[[ DATA SUPPLIED open ]]

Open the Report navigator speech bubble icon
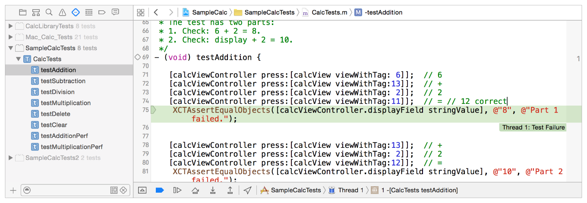The image size is (587, 203). pos(115,12)

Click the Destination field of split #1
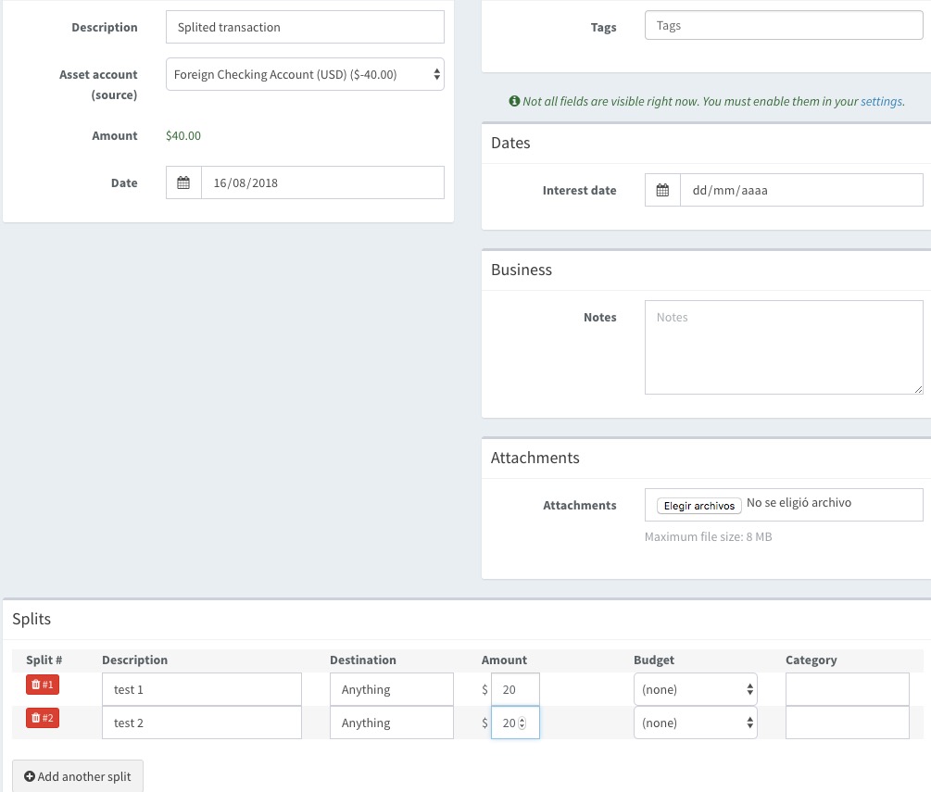coord(391,689)
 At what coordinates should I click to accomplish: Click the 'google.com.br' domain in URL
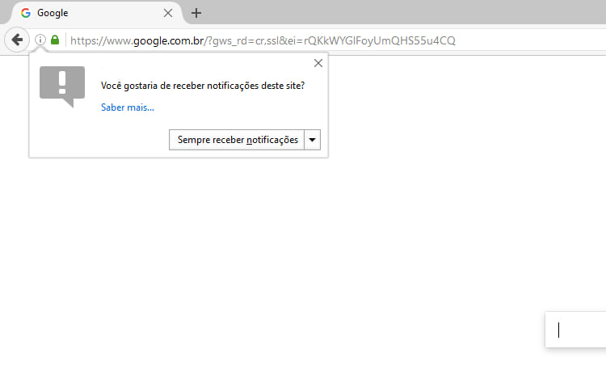click(169, 40)
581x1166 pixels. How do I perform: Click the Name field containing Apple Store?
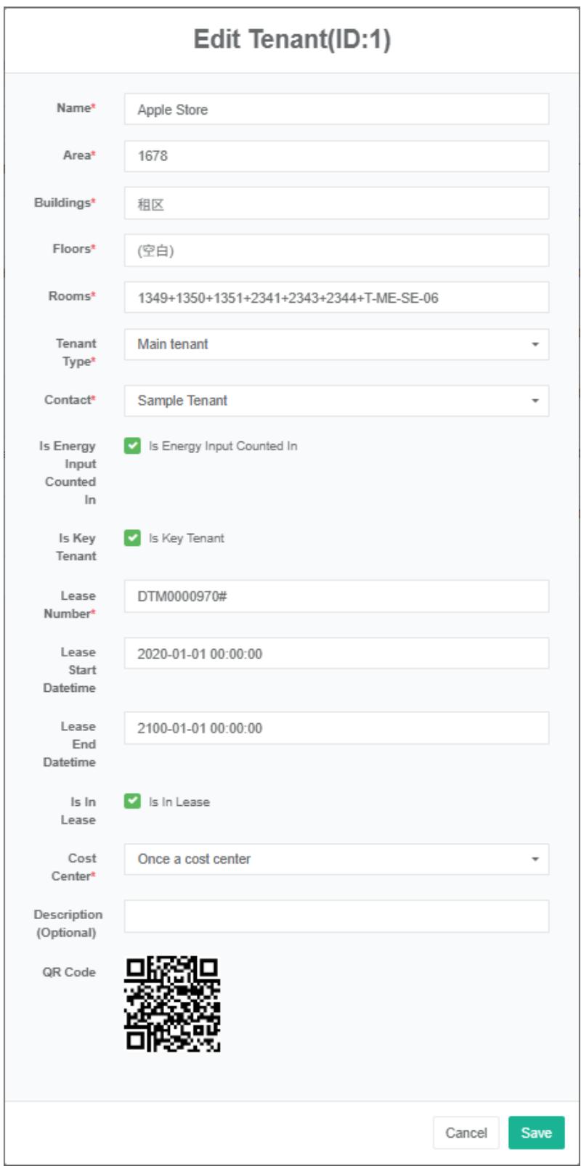click(x=336, y=110)
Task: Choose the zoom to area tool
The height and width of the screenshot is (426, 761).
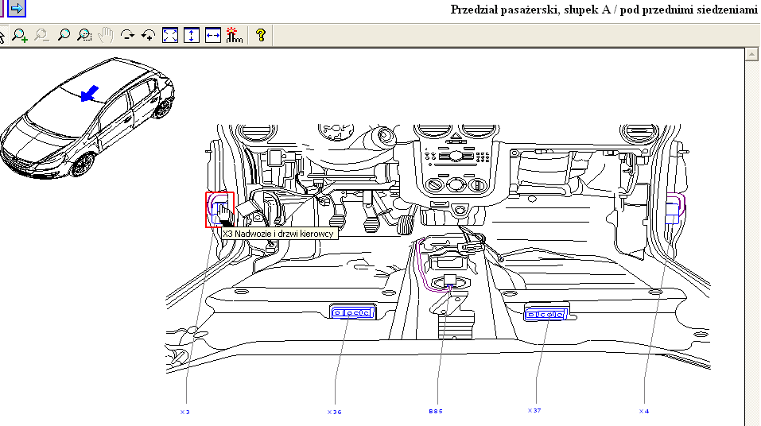Action: [84, 35]
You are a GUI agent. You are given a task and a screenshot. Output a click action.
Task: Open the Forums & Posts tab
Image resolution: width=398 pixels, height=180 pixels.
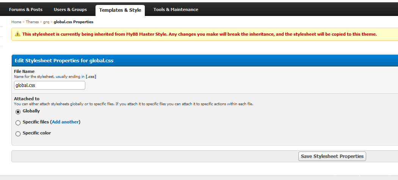click(x=26, y=9)
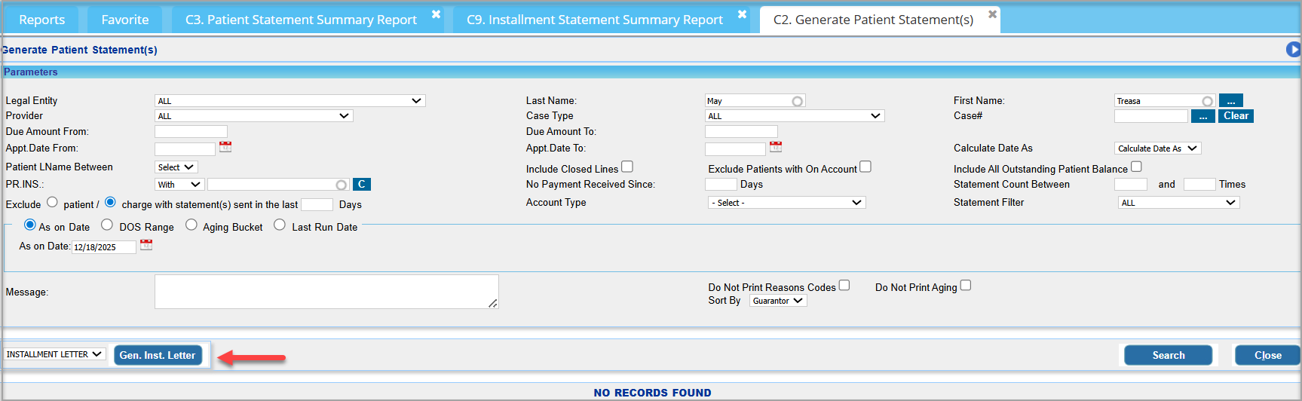The width and height of the screenshot is (1302, 401).
Task: Click the blue play arrow icon
Action: click(1293, 50)
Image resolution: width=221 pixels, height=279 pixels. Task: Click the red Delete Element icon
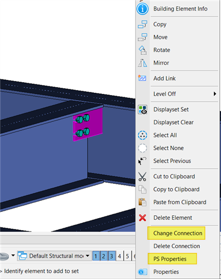point(142,217)
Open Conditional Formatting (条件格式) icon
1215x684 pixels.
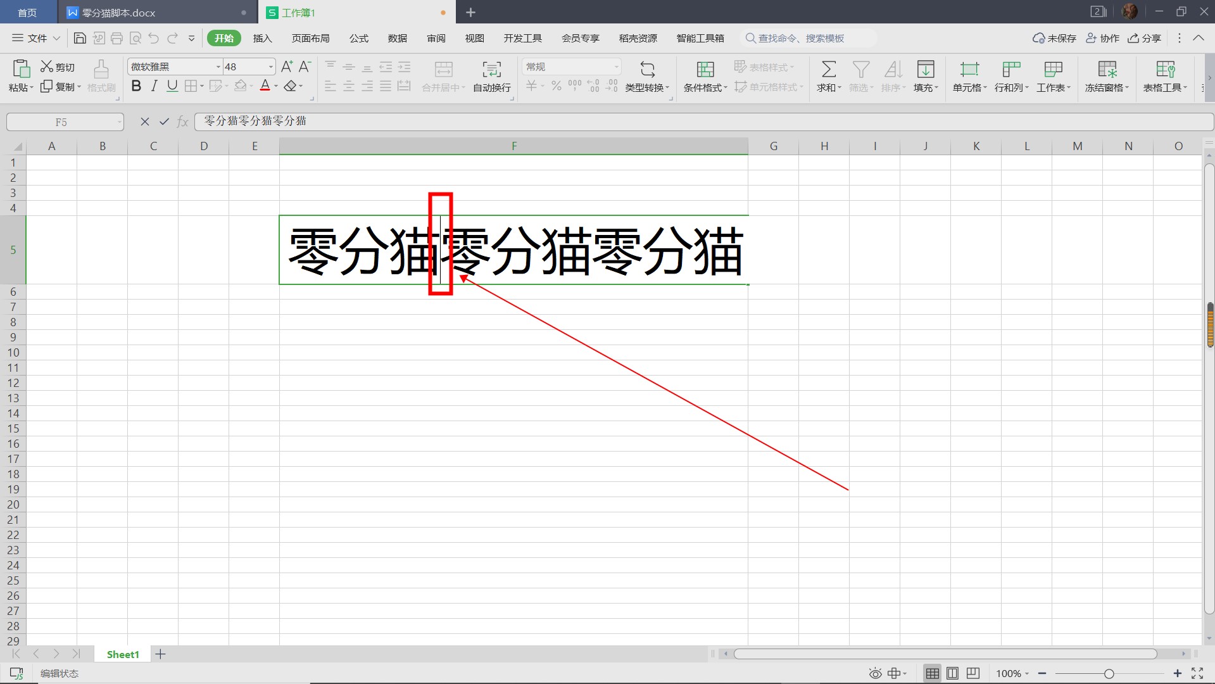[705, 69]
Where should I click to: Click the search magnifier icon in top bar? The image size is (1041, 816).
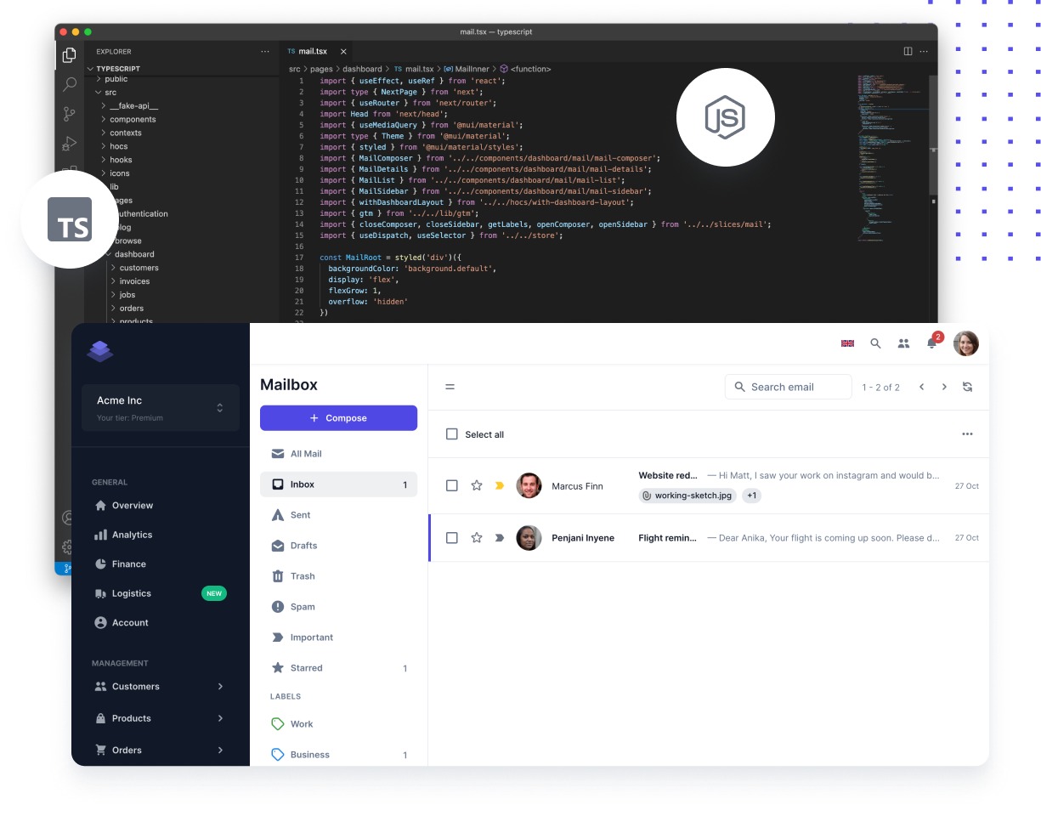(x=875, y=343)
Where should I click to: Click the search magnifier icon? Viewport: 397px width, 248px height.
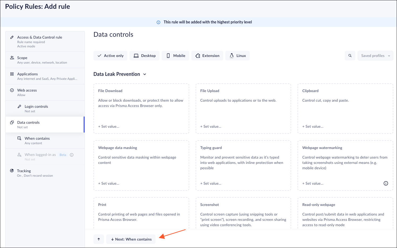tap(350, 56)
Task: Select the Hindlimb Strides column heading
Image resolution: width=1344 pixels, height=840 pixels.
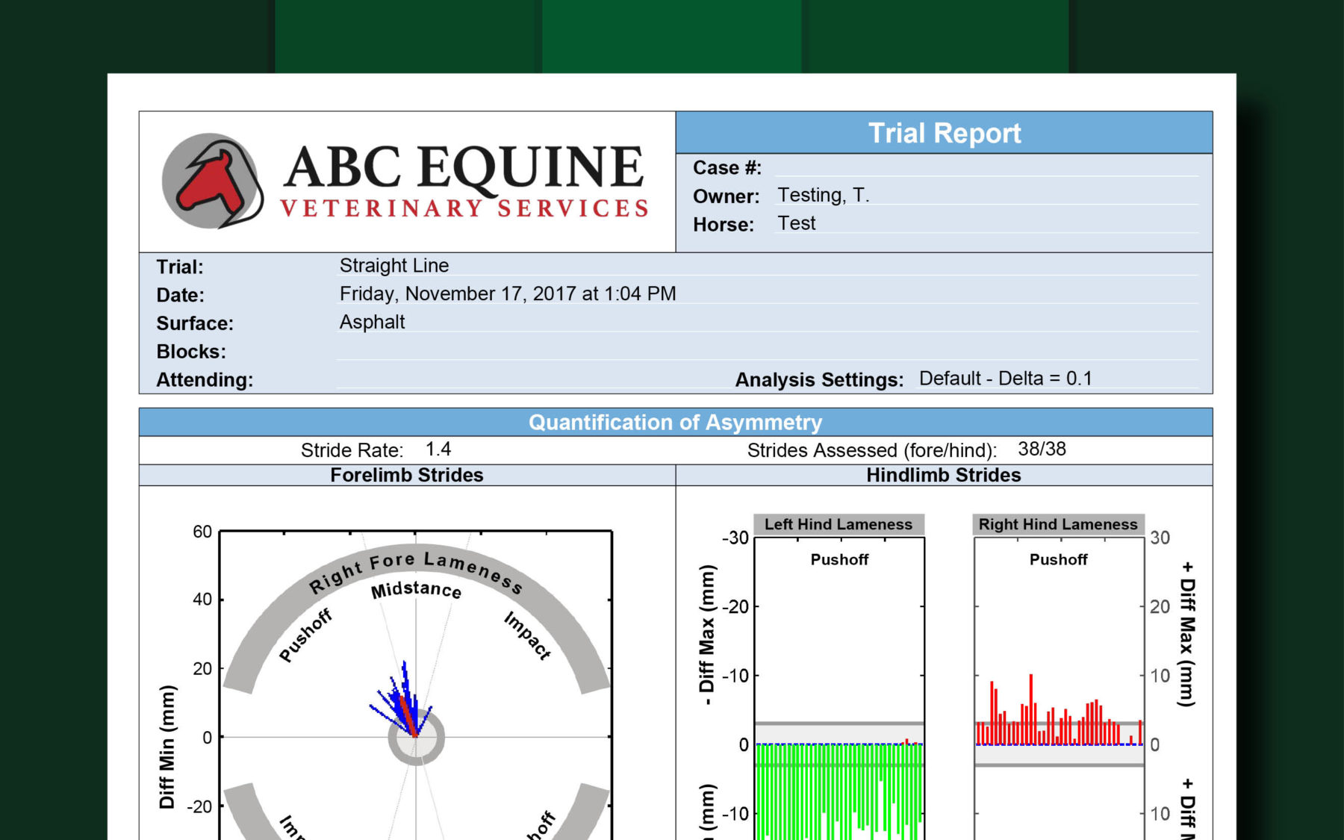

[[ DATA SUPPLIED closed ]]

### REQUIREMENT
Return the records word for word, leaving every picture out of the copy.

### EXPECTED ANSWER
Open the Report navigator speech bubble icon
The image size is (587, 203). pos(115,12)

Click the Destination field of split #1
coord(391,689)
 At what coordinates should I click to accomplish: Click the 'google.com.br' domain in URL
click(169, 40)
581x1166 pixels. How do I perform: Click the Name field containing Apple Store?
click(x=336, y=110)
Task: Choose the zoom to area tool
The height and width of the screenshot is (426, 761).
Action: [84, 35]
You are a GUI agent. You are given a task and a screenshot. Output a click action.
Task: Open the Forums & Posts tab
Image resolution: width=398 pixels, height=180 pixels.
click(x=26, y=9)
The width and height of the screenshot is (1302, 401).
Task: Click the blue play arrow icon
Action: click(1293, 50)
Image resolution: width=221 pixels, height=279 pixels. Task: Click the red Delete Element icon
point(142,217)
Open Conditional Formatting (条件格式) icon
1215x684 pixels.
[705, 69]
Where should I click to: Click the search magnifier icon in top bar? The image size is (1041, 816).
(x=875, y=343)
Where should I click to: Click the search magnifier icon? Viewport: 397px width, 248px height.
tap(350, 56)
Task: Select the Hindlimb Strides column heading
Image resolution: width=1344 pixels, height=840 pixels.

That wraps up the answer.